Objective: Loperamide, a non-prescription anti-diarrheal agent, is a peripheral mu-opioid receptor agonist that is excluded from the blood-brain barrier by p-glycoprotein at therapeutic doses. Overdoses of loperamide penetrate the central nervous system (CNS), leading to abuse. We report cardiac conduction abnormalities and dysrhythmias after ingestion of a recreational supra-therapeutic dose of loperamide confirmed with an elevated blood loperamide concentration.
Case details: A 48-year-old woman with a history of alcohol and benzodiazepine abuse presented to the emergency department (ED) with somnolence, weakness and slurred speech. She was taking 20 to 40 tablets of 2 mg loperamide 1-2 times/day for weeks along with clonazepam and whiskey. Vital signs were: blood pressure (BP), 124/90 mmHg; heart rate (HR), 88/min; respiratory rate(RR), 20/min; T, 36.9 °C; O2 saturation 100% on room air (RA). Glucose was 6.4 mmol/L. Electrocardiogram (ECG) had a ventricular rate of 58/min, QRS 164 ms, QT 582 ms with no discernable p-waves. Lactate was 3.5 mmol/L and potassium was 6.2 mEq/L. Labs were notable for an anion gap of 20 mEq/L, ethanol of 3.9 mmol/L, creatinine of 2.3 mg/dL and loperamide concentration of 210 ng/mL (average therapeutic plasma concentration 1.2 ng/mL). She became hypotensive, but responded to fluids. Following treatment for hyperkalemia with calcium, insulin, dextrose, and hypertonic sodium bicarbonate a repeat ECG had a ventricular rate of 66/min, QRS 156 ms, and QT 576 ms. Magnesium was given and pacer pads were placed. During the infusion of magnesium, her BP fell to 92/58 mmHg with a HR of 54/min, RR 14/min, O2 saturation of 97% on RA so the infusion was stopped. The ECG after the magnesium infusion had a ventricular rate of 51/min, QRS of 134 ms, and QT 614 ms. In the ICU she had multiple runs of non-sustained ventricular tachycardia that did not require therapy. Over the next 48 h she improved and was transferred to a floor bed. On day four of hospitalization the patient left against medical advice. At that time, her ECG showed sinus tachycardia with a heart rate 114/min, QRS 82 ms, QT 334 ms.
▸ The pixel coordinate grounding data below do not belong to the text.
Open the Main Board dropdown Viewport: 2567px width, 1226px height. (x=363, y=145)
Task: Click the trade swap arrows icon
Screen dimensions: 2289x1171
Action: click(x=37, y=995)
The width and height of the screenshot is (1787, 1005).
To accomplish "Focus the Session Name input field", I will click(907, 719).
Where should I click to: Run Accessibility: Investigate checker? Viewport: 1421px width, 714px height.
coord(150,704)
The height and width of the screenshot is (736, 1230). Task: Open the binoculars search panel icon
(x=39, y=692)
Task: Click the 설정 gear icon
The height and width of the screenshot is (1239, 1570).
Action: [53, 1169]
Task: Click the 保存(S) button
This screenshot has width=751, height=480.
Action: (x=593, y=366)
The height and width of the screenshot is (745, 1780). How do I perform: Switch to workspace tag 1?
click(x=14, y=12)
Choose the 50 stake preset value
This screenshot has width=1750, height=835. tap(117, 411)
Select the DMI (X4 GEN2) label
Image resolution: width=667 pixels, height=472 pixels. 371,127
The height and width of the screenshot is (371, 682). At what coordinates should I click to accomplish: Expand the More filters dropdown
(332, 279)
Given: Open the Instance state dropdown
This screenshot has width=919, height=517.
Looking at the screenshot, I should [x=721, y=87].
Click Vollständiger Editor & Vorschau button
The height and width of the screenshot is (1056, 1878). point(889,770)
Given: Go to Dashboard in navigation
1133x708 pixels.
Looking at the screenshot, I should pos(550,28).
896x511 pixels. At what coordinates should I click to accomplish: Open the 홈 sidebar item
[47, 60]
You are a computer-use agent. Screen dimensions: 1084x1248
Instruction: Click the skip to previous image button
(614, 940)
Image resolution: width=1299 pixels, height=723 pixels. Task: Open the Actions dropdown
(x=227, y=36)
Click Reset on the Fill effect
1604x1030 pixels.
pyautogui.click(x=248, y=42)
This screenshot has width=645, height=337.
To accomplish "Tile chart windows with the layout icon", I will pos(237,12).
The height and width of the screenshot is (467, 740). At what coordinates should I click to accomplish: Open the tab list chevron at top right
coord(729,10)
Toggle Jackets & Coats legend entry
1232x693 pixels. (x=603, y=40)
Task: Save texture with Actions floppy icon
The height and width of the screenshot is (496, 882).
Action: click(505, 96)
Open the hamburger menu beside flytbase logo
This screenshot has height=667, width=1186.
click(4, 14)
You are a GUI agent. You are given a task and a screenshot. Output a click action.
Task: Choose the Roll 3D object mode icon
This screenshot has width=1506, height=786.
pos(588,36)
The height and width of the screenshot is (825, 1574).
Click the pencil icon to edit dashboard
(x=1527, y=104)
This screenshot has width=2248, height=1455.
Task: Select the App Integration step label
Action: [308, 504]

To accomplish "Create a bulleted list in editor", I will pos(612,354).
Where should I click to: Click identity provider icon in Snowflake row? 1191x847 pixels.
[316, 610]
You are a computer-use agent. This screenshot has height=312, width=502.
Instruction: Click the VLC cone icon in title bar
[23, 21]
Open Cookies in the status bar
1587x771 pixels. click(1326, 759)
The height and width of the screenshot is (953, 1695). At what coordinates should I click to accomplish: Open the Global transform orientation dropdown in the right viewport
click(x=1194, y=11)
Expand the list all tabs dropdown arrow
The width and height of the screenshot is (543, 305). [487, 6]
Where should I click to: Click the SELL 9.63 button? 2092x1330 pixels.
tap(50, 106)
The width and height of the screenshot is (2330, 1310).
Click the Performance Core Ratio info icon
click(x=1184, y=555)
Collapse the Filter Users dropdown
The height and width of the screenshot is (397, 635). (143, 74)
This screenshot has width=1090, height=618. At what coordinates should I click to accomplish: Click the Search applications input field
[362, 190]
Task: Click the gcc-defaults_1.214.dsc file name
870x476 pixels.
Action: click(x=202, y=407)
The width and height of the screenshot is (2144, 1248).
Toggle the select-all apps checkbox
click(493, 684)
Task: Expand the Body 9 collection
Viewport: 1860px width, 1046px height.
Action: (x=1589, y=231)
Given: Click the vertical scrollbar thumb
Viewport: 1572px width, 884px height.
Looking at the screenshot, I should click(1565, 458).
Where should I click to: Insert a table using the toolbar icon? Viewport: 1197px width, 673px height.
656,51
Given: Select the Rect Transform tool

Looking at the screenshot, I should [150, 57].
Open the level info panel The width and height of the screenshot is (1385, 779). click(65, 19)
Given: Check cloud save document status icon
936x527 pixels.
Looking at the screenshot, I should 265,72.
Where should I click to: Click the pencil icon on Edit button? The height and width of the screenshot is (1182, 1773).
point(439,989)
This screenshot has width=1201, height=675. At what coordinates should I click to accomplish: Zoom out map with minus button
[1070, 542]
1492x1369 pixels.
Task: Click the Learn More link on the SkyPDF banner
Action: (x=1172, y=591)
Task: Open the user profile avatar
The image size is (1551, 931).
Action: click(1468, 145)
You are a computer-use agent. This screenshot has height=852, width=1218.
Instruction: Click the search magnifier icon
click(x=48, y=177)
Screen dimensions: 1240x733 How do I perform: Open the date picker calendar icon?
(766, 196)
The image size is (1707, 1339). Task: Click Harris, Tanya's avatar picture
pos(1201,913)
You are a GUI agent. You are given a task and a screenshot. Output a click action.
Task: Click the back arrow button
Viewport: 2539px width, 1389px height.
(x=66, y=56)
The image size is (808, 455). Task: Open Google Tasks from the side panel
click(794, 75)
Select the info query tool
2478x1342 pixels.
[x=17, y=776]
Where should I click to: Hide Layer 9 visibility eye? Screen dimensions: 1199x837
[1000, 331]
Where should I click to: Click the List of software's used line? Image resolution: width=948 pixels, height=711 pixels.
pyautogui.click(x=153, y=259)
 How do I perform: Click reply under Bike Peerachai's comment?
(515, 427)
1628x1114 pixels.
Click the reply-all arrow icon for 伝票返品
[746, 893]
Discussion: Loperamide produces both QRS and QT prolongation at supra-therapeutic dosing. A blood loperamide concentration of 210 ng/mL is among the highest concentrations reported. Supra-therapeutic dosing of loperamide is promoted on multiple drug-use websites and online forums as a treatment for opioid withdrawal, as well as for euphoric effects. With the current epidemic of prescription opioid abuse, toxicity related to loperamide, an opioid agonist that is readily available without a prescription is occurring more frequently. It is important for clinicians to be aware of the potentially life-threatening toxicity related to loperamide abuse in order to provide proper diagnosis, management and patient education.
Keywords: Drug abuse; dysrhythmia; loperamide.